Problem A -> Output the stretch of the article on emotion-tracking apps from "CAN I GET YOUR" through "whoever she is.", copied precisely.
Problem B -> For each statement below, answer yes or no according to the article on emotion-tracking apps, and quote the words of the article that decide it. (i) The illustration is credited to Meredith Rogers. (ii) The man logged that he felt "happy and excited." (iii) In the field asking who he was with, the man chose the option "partner."

— Start Page excerpt —

CAN I GET YOUR BEER BUDDY?

Illustration by Meredith Rogers

We here at Jerk can neither confirm nor deny that on a frigid night many years ago, after a member of our team—who has chosen to remain anonymous to preserve her dignity—was making out with a man who shall also remain nameless, said man took out his phone and logged that he felt “happy and excited” on a new emotion-tracking social media platform called “How We Feel.”

Even more egregiously, when the guy filled out the field asking who he was with at that moment, he selected the option “friend.”

Wow, we hope she eventually channeled all that pain into something beautiful, like a well-received private story post or a 1,200 word feature article on the quantified self years down the line... whoever she is.

As much as Jerk would like to promise that the above anecdote was just a vivid nightmare or a one-off incident, it points to a broader trend of apps that track specific behaviors and consumption habits seeping into our daily lives.

— End Page excerpt —
— Start Dataset section —

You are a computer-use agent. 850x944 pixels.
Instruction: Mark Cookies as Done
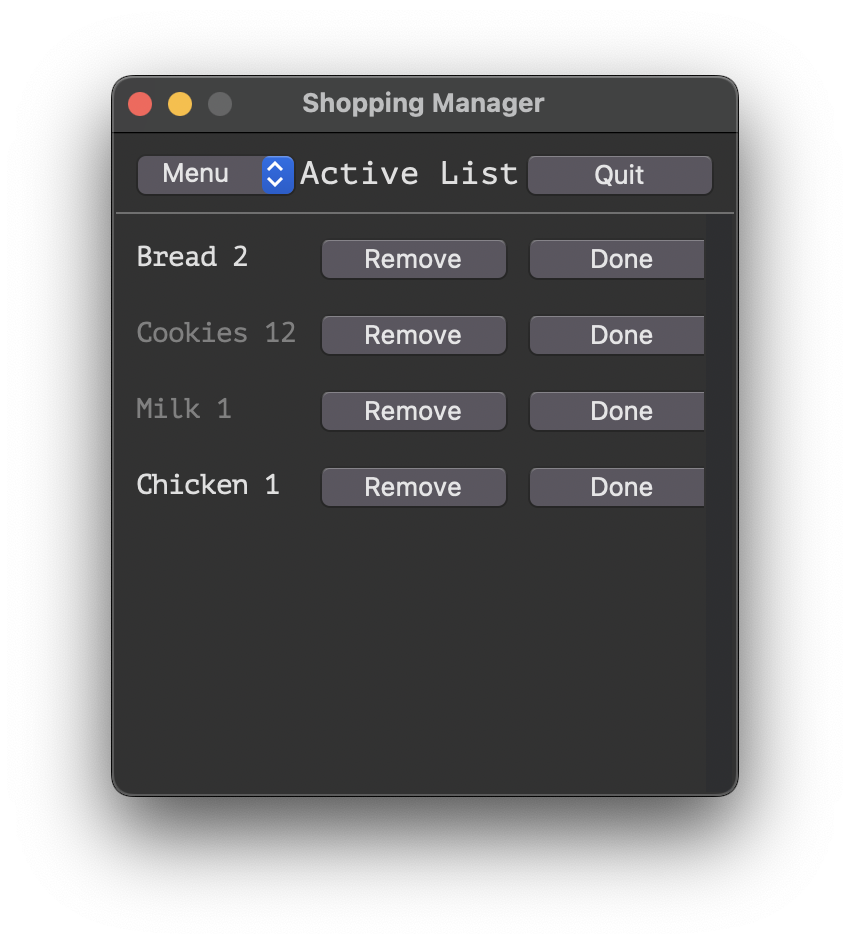618,335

— End Dataset section —

Exercise answer A ->
CAN I GET YOUR BEER BUDDY?

Illustration by Meredith Rogers

We here at Jerk can neither confirm nor deny that on a frigid night many years ago, after a member of our team—who has chosen to remain anonymous to preserve her dignity—was making out with a man who shall also remain nameless, said man took out his phone and logged that he felt “happy and excited” on a new emotion-tracking social media platform called “How We Feel.”

Even more egregiously, when the guy filled out the field asking who he was with at that moment, he selected the option “friend.”

Wow, we hope she eventually channeled all that pain into something beautiful, like a well-received private story post or a 1,200 word feature article on the quantified self years down the line... whoever she is.

Exercise answer B ->
(i) Yes: "Illustration by Meredith Rogers"
(ii) Yes: "logged that he felt “happy and excited”"
(iii) No: "he selected the option “friend.”"